When multiple industries come together to be symbiotic, they make up an industrial corridor. This lets them cut down on the environmental impacts like reduced transportation.

5.5 Social Implications

Industrial symbiosis helps in an inclusive growth of the industries with sustainable future as a common goal, providing higher job opportunities and good relations between the industries in this extremely competitive Industry 4.0. It inculcates moral and ethical values to its employees as well as its partner industries providing a vision to grow and succeed.

6 Conclusion

The increased competition in Industry 4.0 has forced companies to collaborate and maintain good relations by being symbiotic. The contemporary or traditional industries are making an effort to evolve in order to survive be it by acquiring, merging, or collaborating. The symbiosis evaluation of ABC tire-manufacturing industry implies that ABC is symbiotic but still there is further scope to improve in the aspects of government policy, revenue generated, customer satisfaction, waste management, human resource management, and utilization of raw materials. In these perspectives, this study reports the measurement of industrial symbiosis index of a tire-manufacturing company using the conceptual model developed. The measurement indicates that the organization is symbiotic in nature. On the improvement of the identified week areas, symbiosis of the organization could be improved which enables the organization to attain complete symbiosis under a circular economy.

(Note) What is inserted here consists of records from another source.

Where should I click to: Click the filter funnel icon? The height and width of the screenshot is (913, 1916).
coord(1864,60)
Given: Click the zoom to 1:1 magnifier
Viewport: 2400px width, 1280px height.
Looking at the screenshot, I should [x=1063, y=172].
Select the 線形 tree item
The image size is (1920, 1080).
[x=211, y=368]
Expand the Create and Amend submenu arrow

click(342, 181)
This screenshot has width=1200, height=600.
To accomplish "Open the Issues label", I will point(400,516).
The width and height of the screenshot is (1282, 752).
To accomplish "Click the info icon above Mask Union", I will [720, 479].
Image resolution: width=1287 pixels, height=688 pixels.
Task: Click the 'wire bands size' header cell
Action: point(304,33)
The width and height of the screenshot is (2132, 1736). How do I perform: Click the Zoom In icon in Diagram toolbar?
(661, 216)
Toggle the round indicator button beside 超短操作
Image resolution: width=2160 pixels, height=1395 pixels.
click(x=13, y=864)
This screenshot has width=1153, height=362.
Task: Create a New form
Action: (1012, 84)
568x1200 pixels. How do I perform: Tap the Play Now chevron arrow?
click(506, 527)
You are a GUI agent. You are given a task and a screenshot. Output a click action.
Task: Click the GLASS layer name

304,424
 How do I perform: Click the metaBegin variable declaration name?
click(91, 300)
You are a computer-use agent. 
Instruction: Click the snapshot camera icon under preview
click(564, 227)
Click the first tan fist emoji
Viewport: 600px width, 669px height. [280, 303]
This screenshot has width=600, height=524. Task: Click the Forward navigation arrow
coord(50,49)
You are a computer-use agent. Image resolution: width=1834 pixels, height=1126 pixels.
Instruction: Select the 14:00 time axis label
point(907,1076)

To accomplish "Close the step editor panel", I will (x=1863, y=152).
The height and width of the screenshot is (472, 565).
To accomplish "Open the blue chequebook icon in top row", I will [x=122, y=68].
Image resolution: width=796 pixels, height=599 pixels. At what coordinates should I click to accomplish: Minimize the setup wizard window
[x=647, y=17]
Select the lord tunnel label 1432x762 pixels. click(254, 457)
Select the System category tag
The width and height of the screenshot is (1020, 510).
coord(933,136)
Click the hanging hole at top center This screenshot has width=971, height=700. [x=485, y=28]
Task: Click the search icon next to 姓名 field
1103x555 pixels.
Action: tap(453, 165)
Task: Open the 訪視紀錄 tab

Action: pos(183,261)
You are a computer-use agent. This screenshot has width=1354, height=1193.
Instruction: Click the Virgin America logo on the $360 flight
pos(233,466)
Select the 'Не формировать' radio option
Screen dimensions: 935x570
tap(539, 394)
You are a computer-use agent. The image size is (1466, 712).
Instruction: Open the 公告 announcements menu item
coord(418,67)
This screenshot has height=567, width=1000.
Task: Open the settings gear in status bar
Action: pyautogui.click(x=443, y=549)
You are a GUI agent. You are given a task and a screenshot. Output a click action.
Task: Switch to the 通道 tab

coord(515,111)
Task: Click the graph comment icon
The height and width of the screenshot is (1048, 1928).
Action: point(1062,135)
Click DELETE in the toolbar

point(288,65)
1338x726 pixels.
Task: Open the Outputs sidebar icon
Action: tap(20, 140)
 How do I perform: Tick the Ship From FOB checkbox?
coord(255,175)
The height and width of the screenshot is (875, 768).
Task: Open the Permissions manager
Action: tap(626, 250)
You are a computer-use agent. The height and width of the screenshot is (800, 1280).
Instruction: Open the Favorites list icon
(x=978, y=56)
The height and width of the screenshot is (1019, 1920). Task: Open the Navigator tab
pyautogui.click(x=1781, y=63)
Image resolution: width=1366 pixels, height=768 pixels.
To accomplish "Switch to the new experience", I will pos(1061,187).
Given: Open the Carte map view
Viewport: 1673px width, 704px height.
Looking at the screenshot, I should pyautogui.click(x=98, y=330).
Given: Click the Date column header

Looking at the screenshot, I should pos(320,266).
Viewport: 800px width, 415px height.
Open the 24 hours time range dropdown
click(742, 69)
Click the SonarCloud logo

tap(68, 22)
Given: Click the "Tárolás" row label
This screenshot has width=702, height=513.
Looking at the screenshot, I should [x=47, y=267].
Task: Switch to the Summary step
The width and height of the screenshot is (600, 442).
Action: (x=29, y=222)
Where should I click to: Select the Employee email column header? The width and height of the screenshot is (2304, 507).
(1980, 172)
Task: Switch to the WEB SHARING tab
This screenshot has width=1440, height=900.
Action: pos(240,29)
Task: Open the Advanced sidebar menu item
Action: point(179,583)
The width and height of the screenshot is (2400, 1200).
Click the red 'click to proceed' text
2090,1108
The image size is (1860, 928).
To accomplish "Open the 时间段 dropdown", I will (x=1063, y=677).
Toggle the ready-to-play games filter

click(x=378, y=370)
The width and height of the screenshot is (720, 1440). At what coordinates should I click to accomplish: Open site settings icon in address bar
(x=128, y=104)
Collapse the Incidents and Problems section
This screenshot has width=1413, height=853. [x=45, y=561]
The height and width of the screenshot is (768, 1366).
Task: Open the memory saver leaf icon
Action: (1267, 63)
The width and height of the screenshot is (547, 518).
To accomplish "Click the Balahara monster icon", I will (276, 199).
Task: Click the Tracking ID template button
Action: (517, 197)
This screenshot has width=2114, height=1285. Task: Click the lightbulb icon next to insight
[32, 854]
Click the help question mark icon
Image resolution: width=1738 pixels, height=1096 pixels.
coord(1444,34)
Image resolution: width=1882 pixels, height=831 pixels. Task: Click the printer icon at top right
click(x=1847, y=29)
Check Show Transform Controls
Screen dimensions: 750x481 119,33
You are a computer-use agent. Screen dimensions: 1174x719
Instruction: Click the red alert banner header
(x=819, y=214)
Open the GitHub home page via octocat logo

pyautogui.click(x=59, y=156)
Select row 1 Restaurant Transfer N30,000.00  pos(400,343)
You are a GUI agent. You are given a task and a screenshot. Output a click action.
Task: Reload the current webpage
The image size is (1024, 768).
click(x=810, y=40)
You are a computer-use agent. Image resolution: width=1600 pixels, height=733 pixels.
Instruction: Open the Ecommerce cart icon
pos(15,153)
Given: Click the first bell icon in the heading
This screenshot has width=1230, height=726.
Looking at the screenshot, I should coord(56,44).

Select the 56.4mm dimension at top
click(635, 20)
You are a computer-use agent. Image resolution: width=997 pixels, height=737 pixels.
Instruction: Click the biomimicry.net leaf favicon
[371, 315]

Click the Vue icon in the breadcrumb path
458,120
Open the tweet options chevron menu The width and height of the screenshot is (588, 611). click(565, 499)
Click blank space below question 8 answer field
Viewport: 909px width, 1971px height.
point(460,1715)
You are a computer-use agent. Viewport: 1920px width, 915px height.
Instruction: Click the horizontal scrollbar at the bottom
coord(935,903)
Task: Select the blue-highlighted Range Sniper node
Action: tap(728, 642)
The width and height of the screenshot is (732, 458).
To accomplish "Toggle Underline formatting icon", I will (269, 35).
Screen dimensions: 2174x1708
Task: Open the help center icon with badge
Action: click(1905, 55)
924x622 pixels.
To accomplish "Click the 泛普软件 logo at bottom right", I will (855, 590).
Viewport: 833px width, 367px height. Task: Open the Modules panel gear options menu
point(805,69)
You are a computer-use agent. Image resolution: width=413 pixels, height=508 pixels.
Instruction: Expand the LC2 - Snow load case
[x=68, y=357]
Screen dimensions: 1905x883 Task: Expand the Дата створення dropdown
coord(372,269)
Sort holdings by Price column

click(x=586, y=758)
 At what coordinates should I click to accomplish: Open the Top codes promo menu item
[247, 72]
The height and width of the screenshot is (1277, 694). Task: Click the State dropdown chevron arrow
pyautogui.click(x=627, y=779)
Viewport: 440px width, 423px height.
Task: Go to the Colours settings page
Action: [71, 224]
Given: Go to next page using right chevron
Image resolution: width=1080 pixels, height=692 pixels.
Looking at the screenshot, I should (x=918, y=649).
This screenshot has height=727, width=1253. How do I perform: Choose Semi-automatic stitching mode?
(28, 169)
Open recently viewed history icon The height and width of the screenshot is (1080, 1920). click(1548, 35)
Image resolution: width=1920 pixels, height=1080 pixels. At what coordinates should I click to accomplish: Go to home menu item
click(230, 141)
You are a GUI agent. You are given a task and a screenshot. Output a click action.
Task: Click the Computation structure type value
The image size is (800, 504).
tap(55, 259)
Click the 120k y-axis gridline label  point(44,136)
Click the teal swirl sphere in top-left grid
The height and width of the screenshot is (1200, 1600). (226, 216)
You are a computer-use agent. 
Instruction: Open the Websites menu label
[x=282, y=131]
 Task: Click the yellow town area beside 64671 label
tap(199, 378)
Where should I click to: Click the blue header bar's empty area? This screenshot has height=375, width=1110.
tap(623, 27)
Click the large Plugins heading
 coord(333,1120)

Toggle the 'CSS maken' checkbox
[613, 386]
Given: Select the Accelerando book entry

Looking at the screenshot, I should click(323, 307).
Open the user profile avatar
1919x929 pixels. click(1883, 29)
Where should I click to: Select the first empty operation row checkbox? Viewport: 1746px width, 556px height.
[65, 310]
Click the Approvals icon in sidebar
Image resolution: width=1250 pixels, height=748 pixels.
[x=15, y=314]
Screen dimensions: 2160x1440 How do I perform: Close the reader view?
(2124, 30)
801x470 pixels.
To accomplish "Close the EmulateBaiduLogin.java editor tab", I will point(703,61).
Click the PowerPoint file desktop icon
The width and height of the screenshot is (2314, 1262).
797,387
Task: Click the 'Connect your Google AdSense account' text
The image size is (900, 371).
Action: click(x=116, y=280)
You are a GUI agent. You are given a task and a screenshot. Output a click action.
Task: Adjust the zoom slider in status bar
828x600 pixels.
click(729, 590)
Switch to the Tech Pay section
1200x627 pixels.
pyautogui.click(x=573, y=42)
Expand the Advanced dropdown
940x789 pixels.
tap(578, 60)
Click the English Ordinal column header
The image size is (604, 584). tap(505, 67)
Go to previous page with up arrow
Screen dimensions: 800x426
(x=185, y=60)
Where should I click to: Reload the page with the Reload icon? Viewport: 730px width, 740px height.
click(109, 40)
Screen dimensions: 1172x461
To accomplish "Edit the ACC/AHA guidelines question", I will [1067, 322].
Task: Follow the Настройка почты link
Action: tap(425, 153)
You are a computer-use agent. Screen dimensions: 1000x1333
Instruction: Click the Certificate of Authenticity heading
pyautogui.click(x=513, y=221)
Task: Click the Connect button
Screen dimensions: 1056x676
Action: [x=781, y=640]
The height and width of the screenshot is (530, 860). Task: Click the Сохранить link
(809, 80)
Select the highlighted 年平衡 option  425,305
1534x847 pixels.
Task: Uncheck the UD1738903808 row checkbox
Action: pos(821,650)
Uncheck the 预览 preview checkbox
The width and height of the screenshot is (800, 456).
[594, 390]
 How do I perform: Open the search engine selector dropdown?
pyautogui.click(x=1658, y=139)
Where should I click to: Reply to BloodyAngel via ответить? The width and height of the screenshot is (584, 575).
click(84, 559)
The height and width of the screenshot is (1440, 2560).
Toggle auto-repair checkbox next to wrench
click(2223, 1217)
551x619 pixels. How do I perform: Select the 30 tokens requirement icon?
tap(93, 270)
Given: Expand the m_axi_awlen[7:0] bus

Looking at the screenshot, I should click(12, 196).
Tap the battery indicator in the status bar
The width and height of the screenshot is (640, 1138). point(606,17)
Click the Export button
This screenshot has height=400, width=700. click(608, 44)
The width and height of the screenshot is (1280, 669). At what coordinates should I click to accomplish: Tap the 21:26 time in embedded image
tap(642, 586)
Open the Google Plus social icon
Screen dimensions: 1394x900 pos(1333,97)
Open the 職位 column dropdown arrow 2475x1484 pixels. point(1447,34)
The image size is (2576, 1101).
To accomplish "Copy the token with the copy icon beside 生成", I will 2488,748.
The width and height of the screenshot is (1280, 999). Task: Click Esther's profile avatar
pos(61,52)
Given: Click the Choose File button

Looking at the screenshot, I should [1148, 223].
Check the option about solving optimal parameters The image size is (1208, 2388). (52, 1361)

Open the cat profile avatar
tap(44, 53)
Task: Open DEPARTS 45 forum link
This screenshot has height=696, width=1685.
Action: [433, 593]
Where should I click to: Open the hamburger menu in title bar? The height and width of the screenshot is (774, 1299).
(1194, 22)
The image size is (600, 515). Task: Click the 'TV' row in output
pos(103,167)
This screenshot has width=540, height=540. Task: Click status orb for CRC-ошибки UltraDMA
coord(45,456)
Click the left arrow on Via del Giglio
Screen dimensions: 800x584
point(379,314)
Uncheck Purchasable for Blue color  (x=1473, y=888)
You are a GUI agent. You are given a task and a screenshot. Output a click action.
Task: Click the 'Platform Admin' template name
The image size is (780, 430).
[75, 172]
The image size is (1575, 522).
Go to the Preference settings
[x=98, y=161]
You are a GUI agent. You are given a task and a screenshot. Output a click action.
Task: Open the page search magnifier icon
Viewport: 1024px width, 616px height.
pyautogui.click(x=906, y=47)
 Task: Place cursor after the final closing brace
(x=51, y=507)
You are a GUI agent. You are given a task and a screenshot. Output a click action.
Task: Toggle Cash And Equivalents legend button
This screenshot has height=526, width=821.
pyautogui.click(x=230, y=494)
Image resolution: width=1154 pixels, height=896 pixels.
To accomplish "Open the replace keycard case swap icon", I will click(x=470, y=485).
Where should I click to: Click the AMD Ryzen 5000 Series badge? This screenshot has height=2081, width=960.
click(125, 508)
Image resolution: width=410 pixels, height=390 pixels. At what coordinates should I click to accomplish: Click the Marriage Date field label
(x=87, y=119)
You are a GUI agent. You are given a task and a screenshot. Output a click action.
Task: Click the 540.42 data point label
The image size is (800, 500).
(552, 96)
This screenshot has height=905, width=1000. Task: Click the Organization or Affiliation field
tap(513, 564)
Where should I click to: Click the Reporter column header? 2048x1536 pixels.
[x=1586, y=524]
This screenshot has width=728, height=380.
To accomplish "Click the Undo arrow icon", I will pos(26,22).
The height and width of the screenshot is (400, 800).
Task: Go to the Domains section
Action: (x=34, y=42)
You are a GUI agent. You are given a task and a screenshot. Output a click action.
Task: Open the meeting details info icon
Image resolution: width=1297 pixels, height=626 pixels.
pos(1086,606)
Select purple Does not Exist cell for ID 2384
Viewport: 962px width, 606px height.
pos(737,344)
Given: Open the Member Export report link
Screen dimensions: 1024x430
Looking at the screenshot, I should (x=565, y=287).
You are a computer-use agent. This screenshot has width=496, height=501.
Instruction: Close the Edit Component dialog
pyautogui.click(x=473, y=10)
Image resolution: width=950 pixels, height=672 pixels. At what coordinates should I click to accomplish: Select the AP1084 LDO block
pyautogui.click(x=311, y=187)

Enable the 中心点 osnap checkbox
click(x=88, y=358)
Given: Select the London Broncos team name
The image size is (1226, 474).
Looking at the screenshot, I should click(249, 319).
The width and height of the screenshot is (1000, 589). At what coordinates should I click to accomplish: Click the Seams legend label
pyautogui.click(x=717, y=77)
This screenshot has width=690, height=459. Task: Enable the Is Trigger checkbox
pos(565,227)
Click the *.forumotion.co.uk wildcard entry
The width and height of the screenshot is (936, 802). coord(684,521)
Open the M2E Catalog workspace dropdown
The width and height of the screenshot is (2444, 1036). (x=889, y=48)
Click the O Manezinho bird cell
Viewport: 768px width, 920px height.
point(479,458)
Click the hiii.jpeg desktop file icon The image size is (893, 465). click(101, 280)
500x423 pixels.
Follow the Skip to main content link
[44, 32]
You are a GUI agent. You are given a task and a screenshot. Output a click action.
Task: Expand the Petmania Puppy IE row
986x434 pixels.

6.1 Limitations and Future Research Directions

This study uses multi-grade fuzzy method for this study to evaluate symbiosis in a single industry. Advanced fuzzy logic methods can be utilized to evaluate for multiple industries. Further research can also be toward using different methods similar to multi-grade fuzzy logic.